In 2019, he received the Special Prize from the Vladimir Herzog Institute for his reporting on the Bolsonaro government and pervasive corruption inside the prosecutorial task force that led to the imprisonment of former Brazilian President Lula da Silva. The award is named after the Jewish immigrant journalist who was murdered during an interrogation by the Brazilian military dictatorship in 1977. Several months after the reporting began, Lula was ordered released by the Brazilian Supreme Court, and the former President credited the expose's for his liberty.

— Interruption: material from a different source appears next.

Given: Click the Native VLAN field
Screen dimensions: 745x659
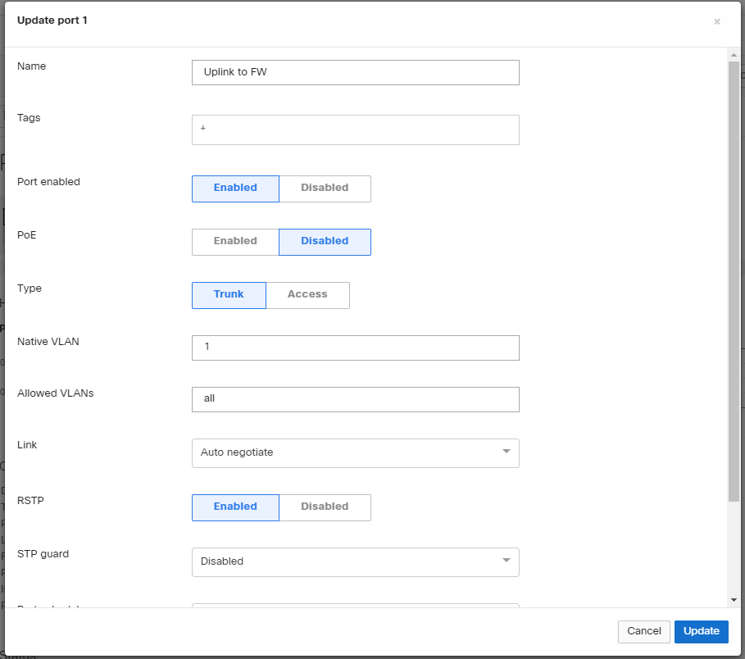Looking at the screenshot, I should (x=355, y=348).

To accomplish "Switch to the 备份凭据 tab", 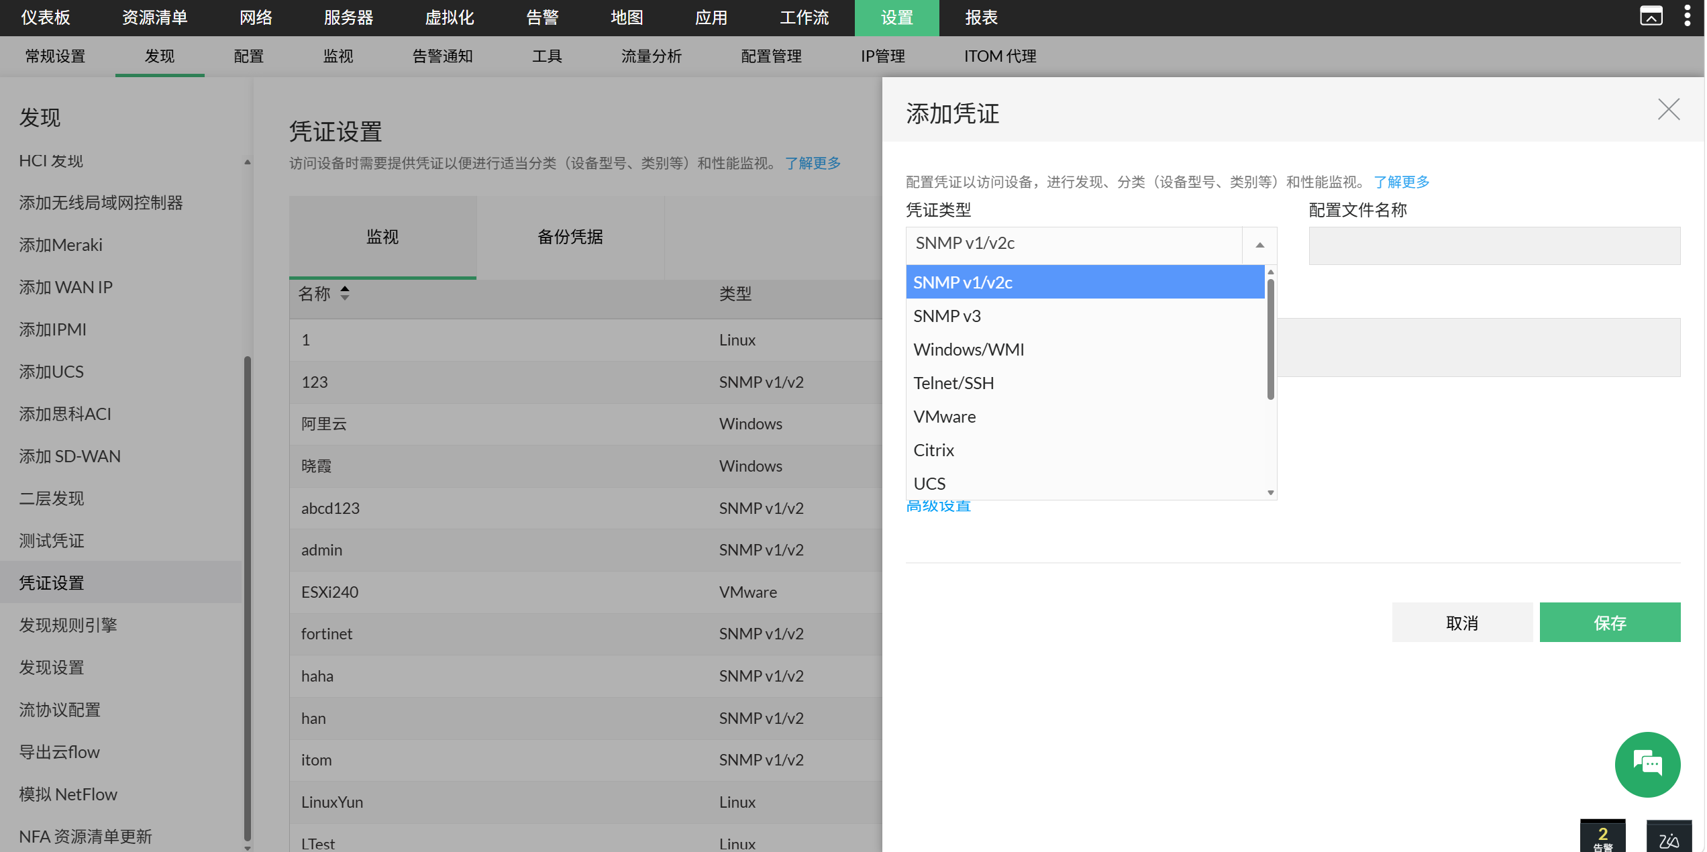I will coord(570,237).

In early 2020, Brazilian prosecutors sought to prosecute Greenwald in connection with the reporting, but the charges were dismissed due to a Supreme Court ruling, based on the Constitutional right of a free press, that barred the Bolsonaro government from making good on its threats to retaliate against Greenwald.


After working as a journalist at Salon and The Guardian, Greenwald co-founded The Intercept in 2013 along with Poitras and journalist Jeremy Scahill, and co-founded The Intercept Brasil in 2016. He resigned fromThe Intercept in October, 2020, to return to independent journalism.


Greenwald lives in Rio de Janeiro, Brazil with his husband, Congressman David Miranda, their two children, and 26 rescue dogs. In 2017, Greenwald and Miranda created an animal shelter in Brazil supported in part through public donations designed to employ and help exit the streets homeless people who live on the streets with their pets.